Le guide de bonnes pratiques finalisé ce début 2022 également - suivant les recommandations d’un premier rapport - demeure hélas moins contraignant sur cet objectif d’éviter les conflits d’intérêt. Suivant le document présenté aux CHSCT de l’INRAE ce début juillet, le référent sécurité prion est nommé auprès du DU (Direction d’Unité), en lien direct avec le conseiller prévention de centre et la présidence de centre avec une lettre de mission spécifique.
Dans son message aux agents du 19 juillet annonçant sa décision de reprise de l’activité prion au 1° septembre au sein de l’unité VIM de Jouy, le PDG de l’INRAE argumente ainsi son refus d’un référent sécurité dans chaque laboratoire prions, qui soit indépendant de la direction d’unité. « Cette condition irait au-delà des exigences du guide de bonnes pratiques validé par les inspections générales, et n’est pas souhaitable pour l’exercice des responsabilités déléguées aux directeurs et directrices d’unité, qui doivent assurer la prévention des risques au plus près de la science. »

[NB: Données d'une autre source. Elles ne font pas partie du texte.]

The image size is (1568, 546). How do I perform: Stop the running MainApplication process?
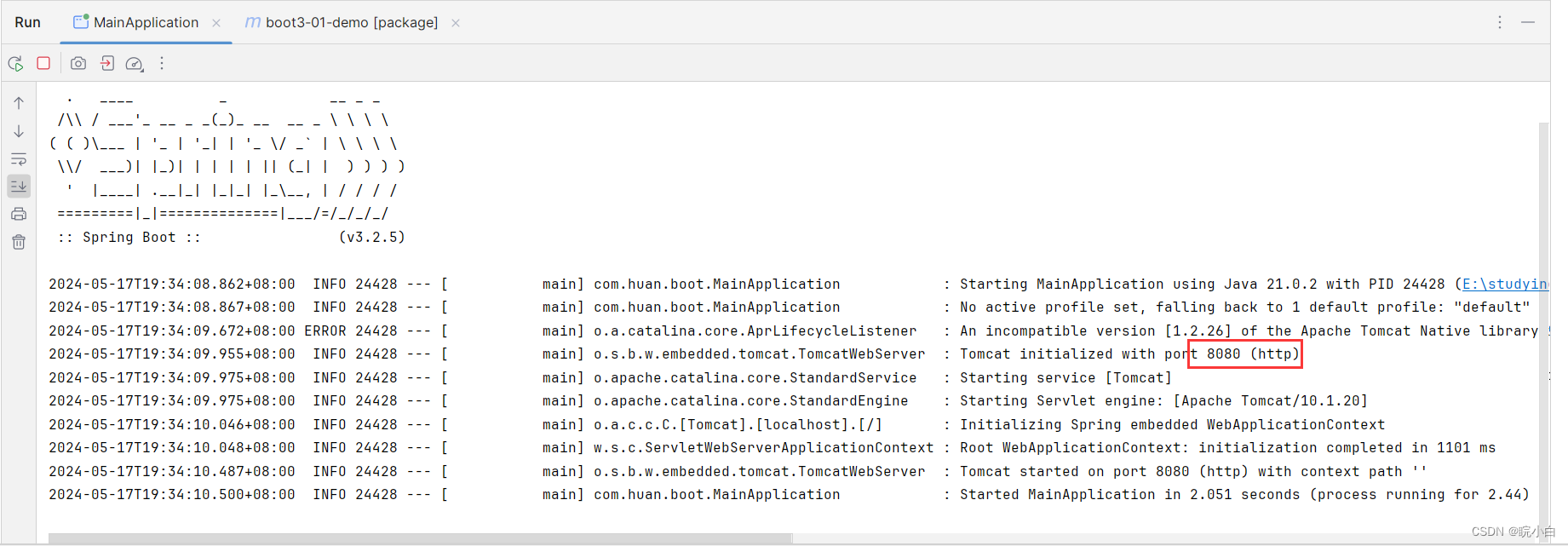tap(43, 63)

Au-delà de cette formulation péremptoire du PDG suggérant que la sécurité, en science, serait a priori exempte de conflit d’intérêt hiérarchique, l’expérience passée n’est pas plus rassurante : on peut citer en exemple l’affaire de 2015 dite de “l’agneau médusé” où syndicalement nous avions dénoncé la gestion orientée du dossier sur ce centre de recherche - une illustration du conflit d’intérêt pour masquer la responsabilité de l’employeur- et plus récemment le positionnement sans compassion de la direction de l’INRA(E) après le décès d’Emilie Jaumain (cf notre expression de 2019). Nous sommes persuadés que cette préconisation d’indépendance du second rapport d’inspection est déterminante pour que le collectif de travail retrouve la confiance nécessaire à cette reprise d’activité.
La mise en œuvre de ces 2 préconisations repose uniquement sur l’engagement et la volonté politique que nous attendons des directions ministérielles et d’établissements de recherche. La « maitrise » du risque prion en laboratoire exige également une évaluation approfondie des contaminations possibles par voie aérienne, avec la mise à disposition de protections, un contexte qui nécessite une réflexion sur la classification en niveau 4 des prions.
Nous terminons en saluant le travail de sensibilisation menée par l’association Emilys créée à la mémoire de l’ancienne collègue décédée de Jouy, et l’activité menée au sein des CHSCT concernés. Il est impératif que les collectifs de travail puissent être assurés du maintien de structures « prévention » indépendantes et respectées par la hiérarchie. A ce stade, nous espérons, cette rentrée, que les travaux des CHSCT sur ce dossier et plus généralement sur la prévention, soient diffusés dans les délais auprès de l’ensemble des collègues, ainsi que le demande la réglementation.